A casual, informal relationship is expected.
Japanese people do not often show off their abilities, achievements, and accomplishments.
However, Americans in particular directly appeal to others about their talents and accomplishments.
If it is true, it is natural for them to appeal to their talents to others.
When talking with Americans, don’t be shy about telling each other first what you have done and what you can do, so that you can confirm their abilities and start the business smoothly.
Japanese people tend to have the impression that they speak clearly to foreigners, but overseas businessmen see the Japanese as being too talkative.
Among the unique rules cultivated within the company or the industry, the Japanese tend to consider it a virtue to be able to communicate without having to say it, and this is also useful in business.
However, most overseas businesspeople are educated on the importance of expressing their own opinions.
To expand business globally, it is necessary to proactively clarify one’s assertions, rather than taking for granted the “reading between the lines” communication that Japanese companies have.
How do you feel about the differences between Japanese and overseas business manners?
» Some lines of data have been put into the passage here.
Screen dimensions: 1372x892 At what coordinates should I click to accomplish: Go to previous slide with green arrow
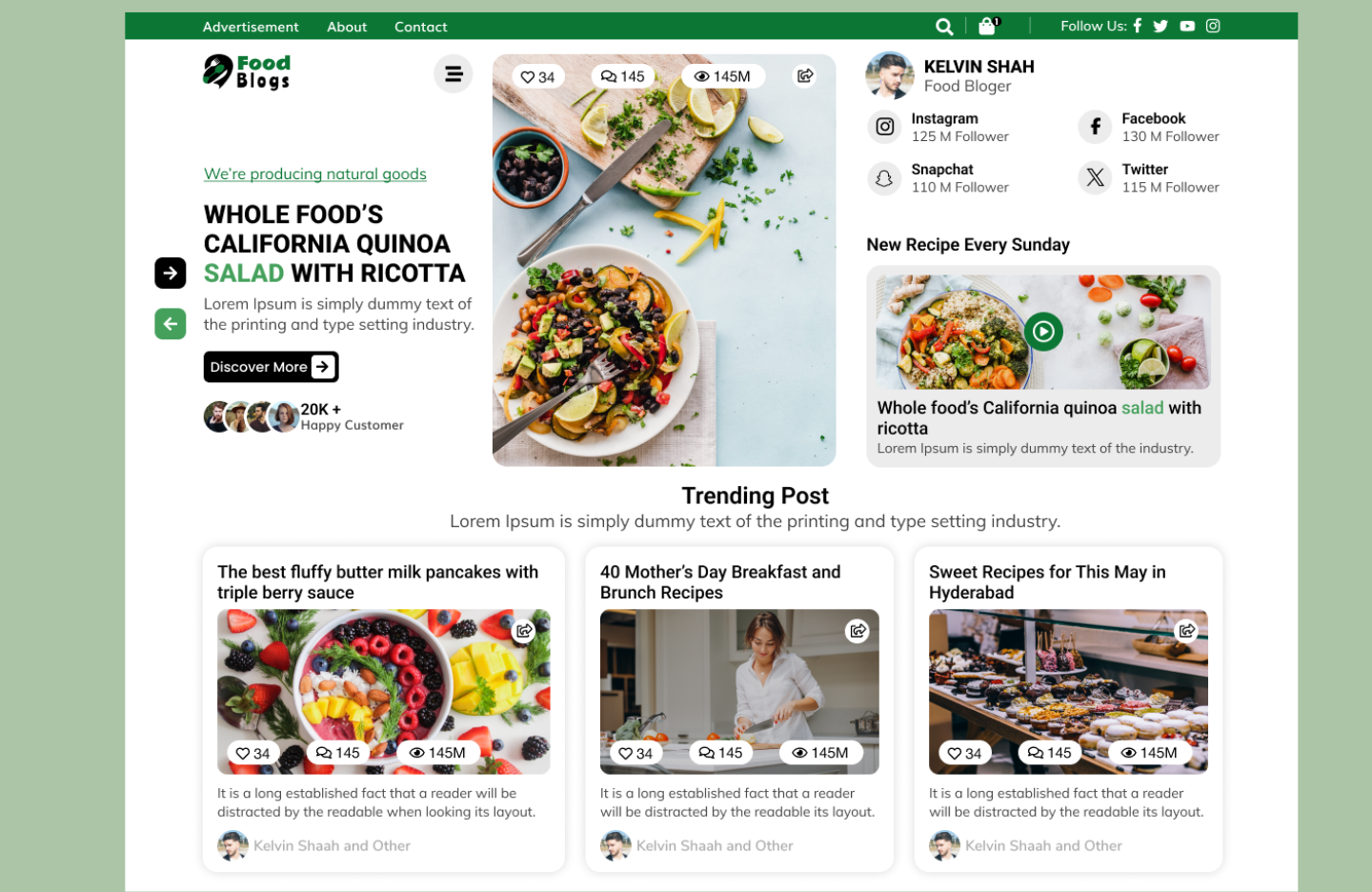pyautogui.click(x=171, y=324)
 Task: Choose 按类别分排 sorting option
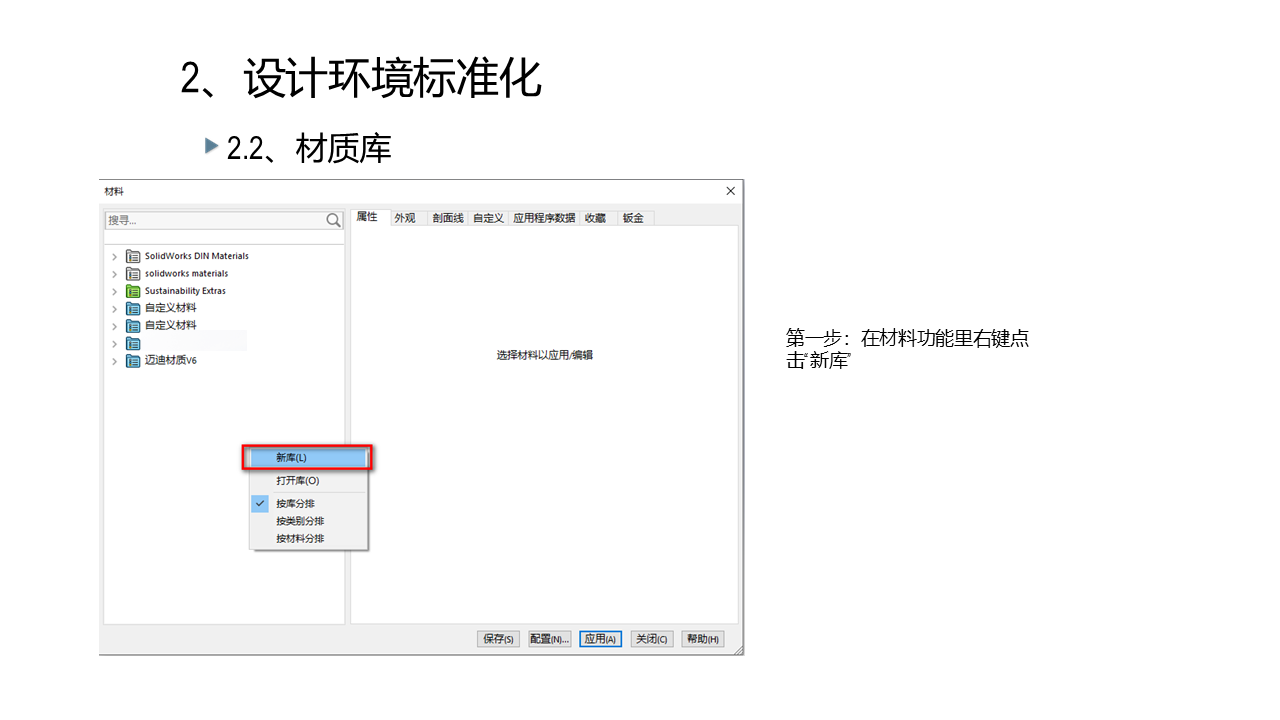[300, 521]
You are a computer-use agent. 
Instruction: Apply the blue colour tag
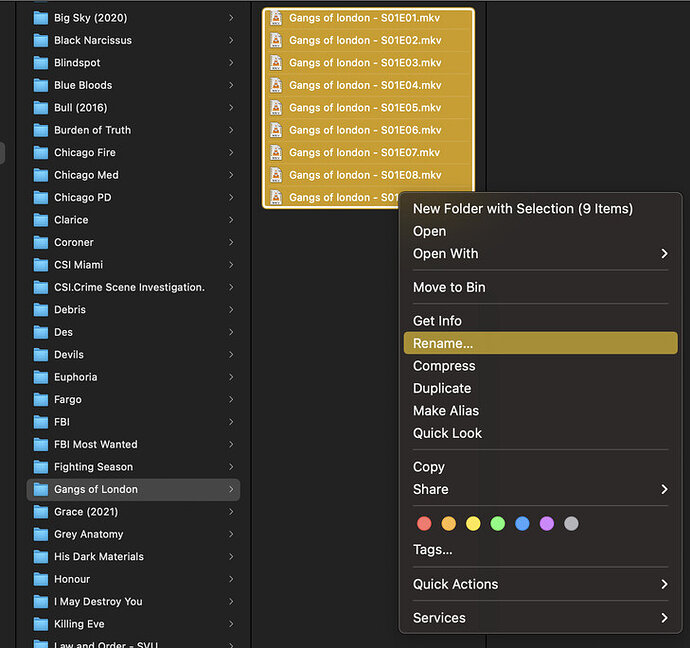click(522, 523)
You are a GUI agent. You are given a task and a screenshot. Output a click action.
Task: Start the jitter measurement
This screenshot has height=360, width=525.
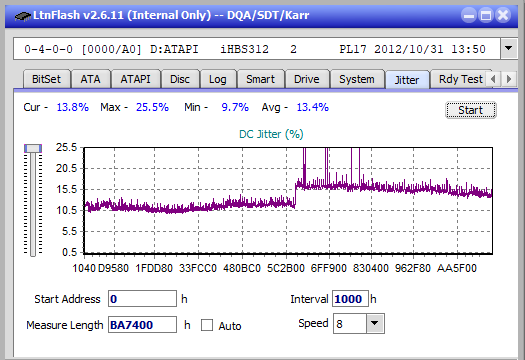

We mainly introduced the differences between the U.S. and Japan, but there are many differences depending on the country.
There are big differences in ethnicity and manners between the United States and the United Kingdom, both of which are English-speaking countries, as well as between Japan, China, and South Korea.
Keep in mind that what is considered normal in Japan may be considered wrong or offensive to foreign businesspeople, and try to respond in a manner that is not rude.